With a choir singing a spiritual hymn on the steps of the Capitol, an honor guard slowly carried the casket bearing Rosa Parks body to a waiting hearse.
There could not have been a more significant demonstration of her importance in U.S. history, and to Americans of every color, than the tribute given her by Congress.
She was the first woman to lie in repose in the ornate rotunda under the dome of the U.S. Capitol, joining former presidents and military heroes and others given the honor dating back to 1852.
The last such use of the Capitol rotunda was for former President Ronald Reagan in 2004.
Mrs. Parks was only the second African-American given the honor - after Jacob Joseph Chestnut, one of two U.S. Capitol police officers killed in the line of duty in 1998.

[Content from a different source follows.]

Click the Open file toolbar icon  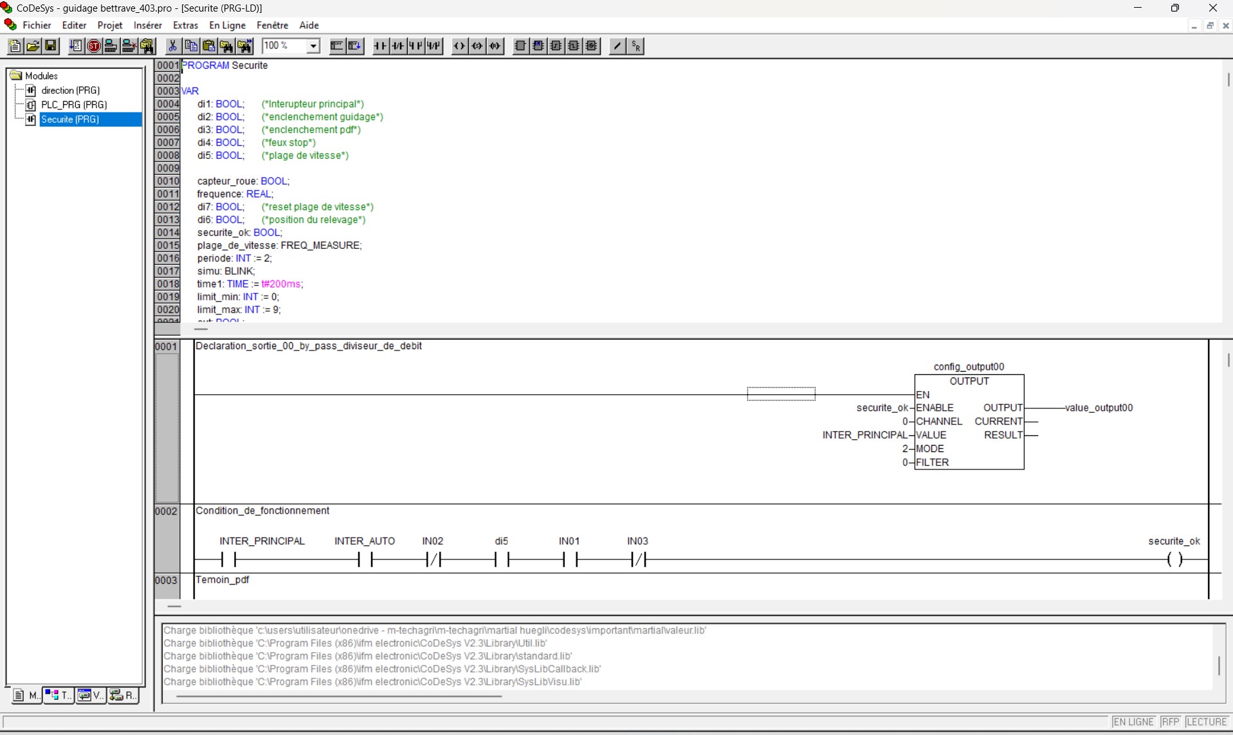coord(33,46)
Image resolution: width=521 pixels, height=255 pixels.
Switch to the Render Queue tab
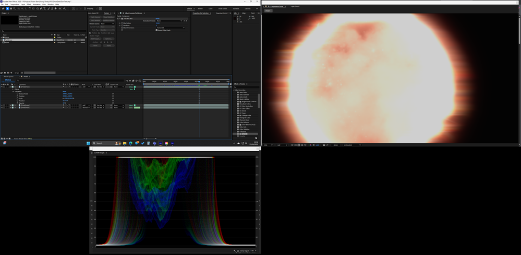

Thousands of Americans of all races stood in line to pay a final tribute. Those paying respects included African-American community and civil-rights leaders, members of Congress, and other dignitaries.
President Bush and his wife Laura were among them on Sunday, laying a wreath, as the chaplain of the U.S. Senate, Rear Admiral Barry Black, read a eulogy.
ADMIRAL BLACK: "We are grateful that by sitting down, this mother of the modern civil rights movement enabled millions to stand up in a better world."
In 1955, Mrs. Parks, then a 42-year-old seamstress in Montgomery, Alabama, refused to give up her seat on a city bus to a white man as required by the law then.
That small act of defiance sparked a 381-day bus boycott by African Americans, led by the late Rev. Martin Luther King Jr., an event that helped set off the civil-rights movement in the United States.
In November, 1956, the Supreme Court ruled segregation on transportation unconstitutional, setting the stage for other significant steps forward in the civil-rights movement.
At a memorial service at a church in Washington, D.C., Mrs. Parks was described as one of the most important figures in the struggle of African-Americans for equality and justice in America.
SENATOR EDWARD KENNEDY: "The light that shown in the Capitol last night, cast its beams all across this country and all across the world. The tears of the Parks family, were the tears of a nation that will remain eternally in the debt to this great woman who became a profile in courage for our time and all time."
OPRAH WINFREY: "A final thank you sister Rosa, for being a great woman who used your life to serve, to serve us all. That day that you refused to give up your seat on the bus, you sister Rosa changed the trajectory of my life, and the lives of so many other people in the world."
Johnnie Carr was a childhood friend of Rosa Parks.
CARR: "We are celebrating the home going of a character, a true trooper, a true servant, a person who has given much to make this whole world a better place for all of us to live."
In honoring Rosa Parks, Congress, which awarded her a Congressional Gold Medal in 2000, said she was being recognized for her historic contributions as a great American.
President Bush ordered flags across the United States to be flown at half-staff in her honor.
In the procession taking Mrs. Parks to a memorial service Monday in a Washington, DC church, was an old white bus from Montgomery, Alabama, the vehicle on which she refused to give up her seat in 1955.
Rosa Parks will be buried Wednesday in Detroit, Michigan.